Bakan Göktaş, sosyal devlet anlayışı yolculuğunda sivil toplum kuruluşlarının rolünün çok büyük olduğunu vurgulayarak, şu bilgileri paylaştı:
"Dayanışma, paylaşma, beraber olma ve sosyal devlet anlayışı aslında beraber olduğumuzda iyiliği bütün topluma da yaymanın bir halidir. Cumhurbaşkanımızın takdirleriyle ilan ettiğimiz 2025 Aile Yılı, bu anlamda fark yarattığımız bir dönem oldu. 2025 Aile Yılı, toplum nezdinde büyük bir karşılık buldu. Türkiye'nin dört bir yanında 13 bin 921 faaliyet yürüttük. Bu çalışmalar dijital dünyanın çocuklar üzerindeki etkisinden tutun, sosyal destek mekanizmalarına, kuşaklar arası dayanışmadan, ebeveynlik becerilerinin güçlendirilmesine kadar her alanı kapsamaktadır. Bu vizyonu kalıcı kılmaya devam edeceğiz. Aileyi ve dinamik nüfus yapımızı güçlendirmeyi sürdüreceğiz. Türkiye'nin sosyal yapısını daha dirençli bir hale getireceğiz."

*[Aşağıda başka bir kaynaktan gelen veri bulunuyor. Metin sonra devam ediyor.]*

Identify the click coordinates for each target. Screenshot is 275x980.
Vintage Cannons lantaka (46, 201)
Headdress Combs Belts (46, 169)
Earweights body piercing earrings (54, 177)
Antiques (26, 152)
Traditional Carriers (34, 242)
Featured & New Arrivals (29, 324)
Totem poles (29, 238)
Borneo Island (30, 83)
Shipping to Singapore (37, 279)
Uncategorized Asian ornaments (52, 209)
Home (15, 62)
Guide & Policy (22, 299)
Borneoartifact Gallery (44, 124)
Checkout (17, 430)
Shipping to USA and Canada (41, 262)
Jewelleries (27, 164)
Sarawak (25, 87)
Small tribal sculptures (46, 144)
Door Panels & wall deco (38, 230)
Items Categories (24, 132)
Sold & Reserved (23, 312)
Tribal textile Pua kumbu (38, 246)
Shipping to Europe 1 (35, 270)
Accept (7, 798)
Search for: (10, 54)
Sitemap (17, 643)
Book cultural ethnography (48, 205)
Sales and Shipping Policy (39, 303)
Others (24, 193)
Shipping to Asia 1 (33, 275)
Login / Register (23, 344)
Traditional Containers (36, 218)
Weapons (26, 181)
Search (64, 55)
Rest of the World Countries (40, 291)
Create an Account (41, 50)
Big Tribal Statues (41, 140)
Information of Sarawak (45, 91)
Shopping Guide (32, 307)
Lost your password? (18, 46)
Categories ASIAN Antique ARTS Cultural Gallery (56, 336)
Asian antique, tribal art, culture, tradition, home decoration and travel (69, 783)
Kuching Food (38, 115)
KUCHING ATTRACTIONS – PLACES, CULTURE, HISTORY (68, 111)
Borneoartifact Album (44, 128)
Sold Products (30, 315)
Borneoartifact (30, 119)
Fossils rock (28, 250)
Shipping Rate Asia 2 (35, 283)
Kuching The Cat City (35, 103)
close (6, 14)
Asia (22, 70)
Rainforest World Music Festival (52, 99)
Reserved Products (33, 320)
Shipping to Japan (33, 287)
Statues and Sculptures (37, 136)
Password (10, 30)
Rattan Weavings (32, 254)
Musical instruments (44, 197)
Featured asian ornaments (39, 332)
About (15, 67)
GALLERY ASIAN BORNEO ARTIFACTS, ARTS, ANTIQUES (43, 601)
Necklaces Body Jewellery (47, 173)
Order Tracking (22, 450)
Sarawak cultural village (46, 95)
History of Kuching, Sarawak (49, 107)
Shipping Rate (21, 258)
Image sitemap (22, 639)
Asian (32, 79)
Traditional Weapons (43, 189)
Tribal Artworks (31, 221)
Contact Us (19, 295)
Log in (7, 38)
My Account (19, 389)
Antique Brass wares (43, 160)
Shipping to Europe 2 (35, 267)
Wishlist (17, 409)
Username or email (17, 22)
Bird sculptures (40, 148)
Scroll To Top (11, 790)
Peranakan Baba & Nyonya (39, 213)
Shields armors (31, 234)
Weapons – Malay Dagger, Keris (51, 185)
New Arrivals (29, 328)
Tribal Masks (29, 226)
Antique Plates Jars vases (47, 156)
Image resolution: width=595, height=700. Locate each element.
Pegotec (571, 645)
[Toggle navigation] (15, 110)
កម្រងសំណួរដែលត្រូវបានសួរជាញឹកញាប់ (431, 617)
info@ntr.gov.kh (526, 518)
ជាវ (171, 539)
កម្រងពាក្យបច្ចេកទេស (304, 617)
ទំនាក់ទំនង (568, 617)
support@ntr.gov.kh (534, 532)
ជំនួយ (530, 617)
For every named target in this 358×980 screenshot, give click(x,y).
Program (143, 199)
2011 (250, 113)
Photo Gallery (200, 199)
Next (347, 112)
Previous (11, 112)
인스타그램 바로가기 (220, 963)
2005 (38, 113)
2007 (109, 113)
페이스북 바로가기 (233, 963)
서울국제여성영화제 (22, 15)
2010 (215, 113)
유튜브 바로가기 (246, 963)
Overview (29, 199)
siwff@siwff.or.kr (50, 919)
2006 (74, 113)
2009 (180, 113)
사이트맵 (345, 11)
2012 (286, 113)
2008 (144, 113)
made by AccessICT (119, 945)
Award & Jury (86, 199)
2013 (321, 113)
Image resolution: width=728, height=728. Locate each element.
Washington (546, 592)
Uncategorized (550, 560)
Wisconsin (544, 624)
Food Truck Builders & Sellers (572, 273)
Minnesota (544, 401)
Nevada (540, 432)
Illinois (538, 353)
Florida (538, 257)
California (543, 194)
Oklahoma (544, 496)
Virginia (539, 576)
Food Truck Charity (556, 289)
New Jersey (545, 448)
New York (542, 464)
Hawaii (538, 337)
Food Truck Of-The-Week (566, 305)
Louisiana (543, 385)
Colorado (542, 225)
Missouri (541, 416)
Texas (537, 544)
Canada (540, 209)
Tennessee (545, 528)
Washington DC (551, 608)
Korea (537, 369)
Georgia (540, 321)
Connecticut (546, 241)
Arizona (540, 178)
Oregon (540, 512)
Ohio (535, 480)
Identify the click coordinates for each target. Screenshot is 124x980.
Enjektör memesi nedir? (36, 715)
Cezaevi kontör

İstanbul Valisi Davut Gül programda yaptığı konuşmada, STK'lerin toplumsal dayanışmayı artırması bakımından önemli bir sorumluluğu yerine getirdiğini, bu nedenle devletin ve milletin sivil toplum kuruluşlarının arkasında olduğunu söyledi.
Programda, Siena Uluslararası Fotoğraf Festivali'nde yılın fotoğrafı ödülünü kazanan fotoğrafçı Mehmet Aslan ile iki kez Pulitzer Ödülü'ne layık görülen National Geographic fotoğrafçısı Muhammed Muheisen'e plaket takdim edildi.
Fotoğraf çekiminin ardından Aile ve Sosyal Hizmetler Bakanı Göktaş, sergiyi gezerek, fotoğraflar hakkında bilgi aldı.
Programa, Eyüpsultan Kaymakamı Arslan Yurt, İstanbul İl Kültür ve Turizm Müdürü Hüseyin Keskin, Rami Kütüphanesi Müdürü Ali Çelik, fotoğraf sanatçıları ve sanatseverler katıldı.
Sergi hakkında
"Hikayenin Geri Kalanı" isimli fotoğraf sergisi, insan hikayelerini sanat aracılığıyla görünür kılarak, dünyanın karanlık köşelerine ışık tutmayı ve umudu yeniden hatırlatmayı amaçlıyor.
Sergide yer alan 40 fotoğraf savaş, yoksulluk, göç ve dayanışma gibi evrensel temalar üzerinden insanlığın ortak hikayesini sanatseverlere sunacak.
İstanbul Rami Kütüphanesi F3 sergi salonunda gerçekleştirilen sergi, 15 Kasım'a kadar ziyaretçileriyle buluşacak.